(TASK)
Rewrite the records from the line containing "The width and" through the line containing "data-label: 571 is", replacing "screenshot" with "image" and keeping everything else the same. Leave out the pictures.

=== ENTRIES PROVIDED ===

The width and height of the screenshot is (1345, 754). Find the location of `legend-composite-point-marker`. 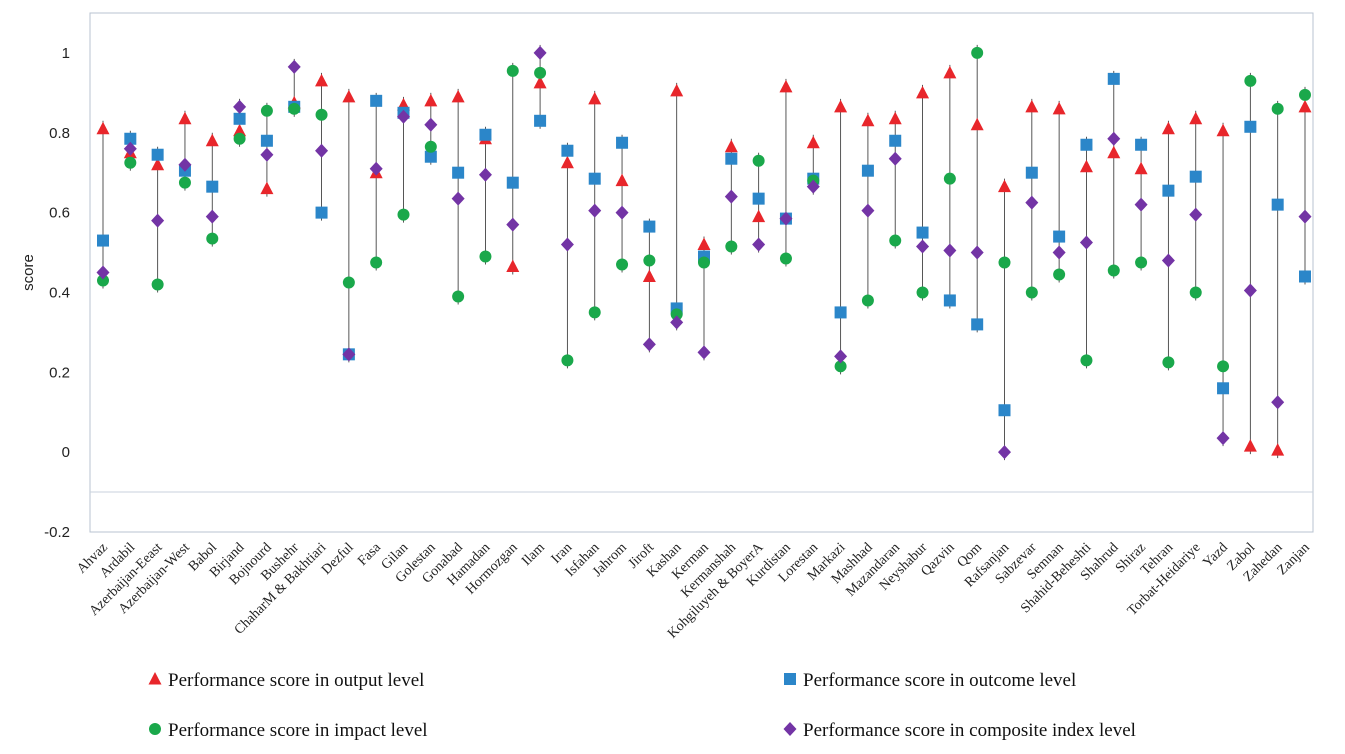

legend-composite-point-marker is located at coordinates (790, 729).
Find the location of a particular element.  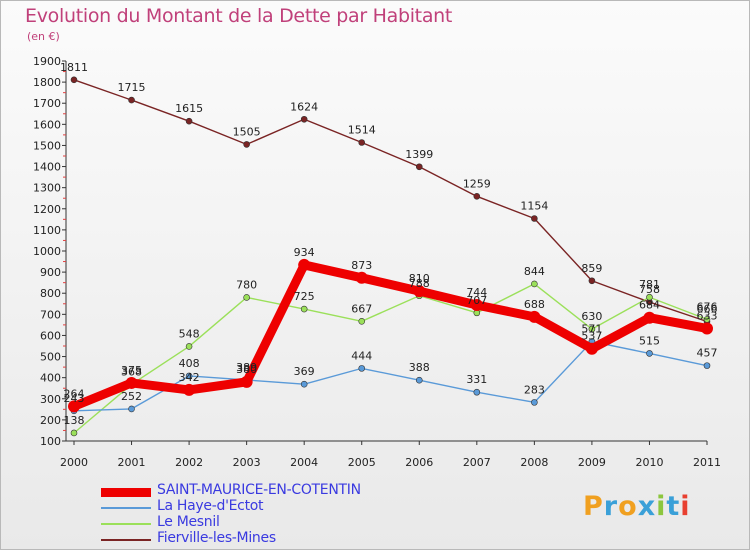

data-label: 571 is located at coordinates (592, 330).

===
=== ENTRIES PROVIDED ===

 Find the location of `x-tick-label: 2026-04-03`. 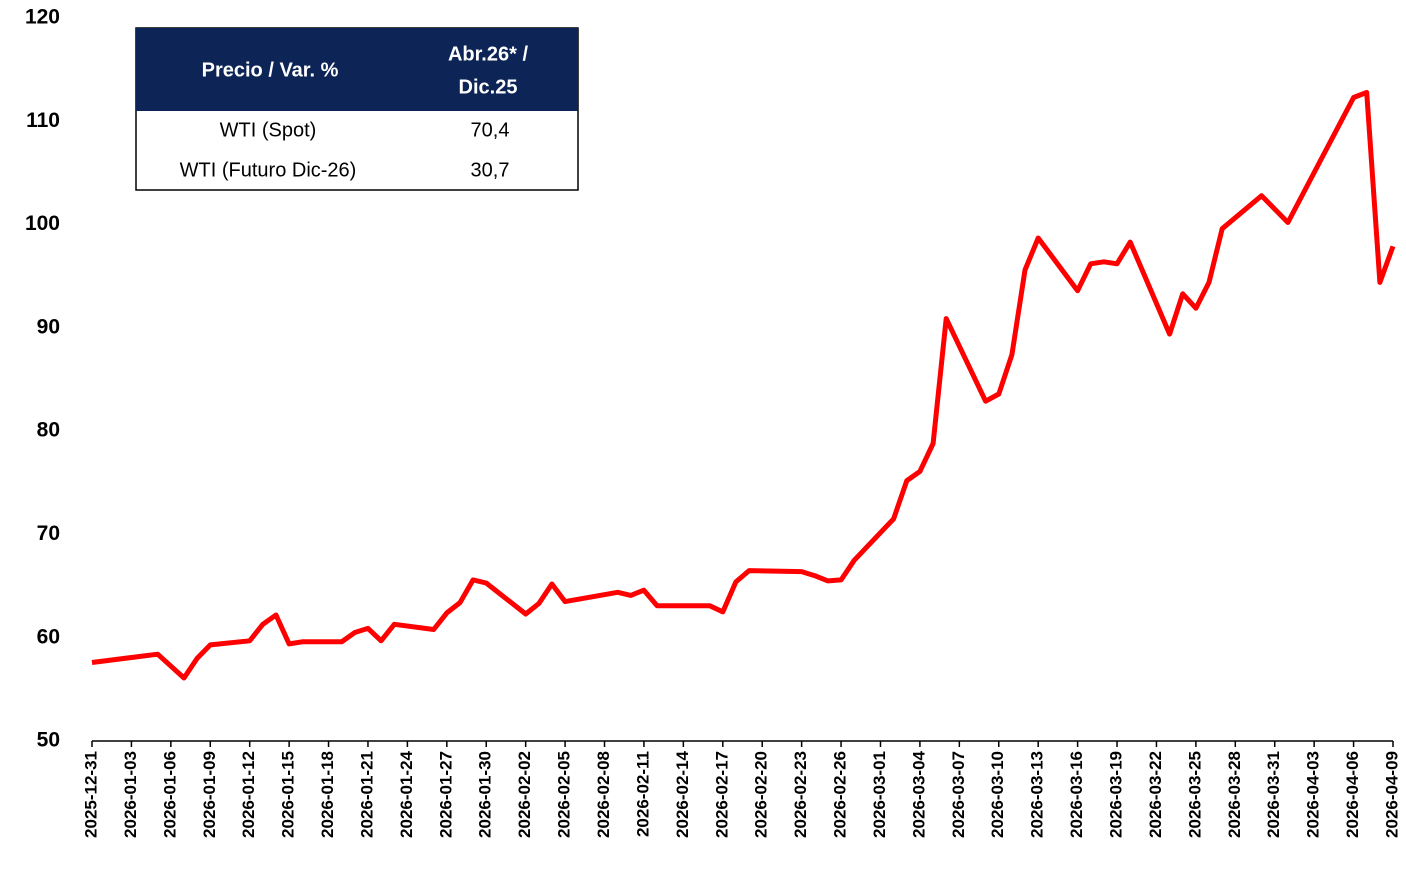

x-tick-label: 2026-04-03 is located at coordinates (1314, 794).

===

(REPLY TO THE TASK)
The width and height of the image is (1345, 754). Find the location of `legend-composite-point-marker`. 

legend-composite-point-marker is located at coordinates (790, 729).
Find the location of a particular element.  

data-label: 571 is located at coordinates (592, 330).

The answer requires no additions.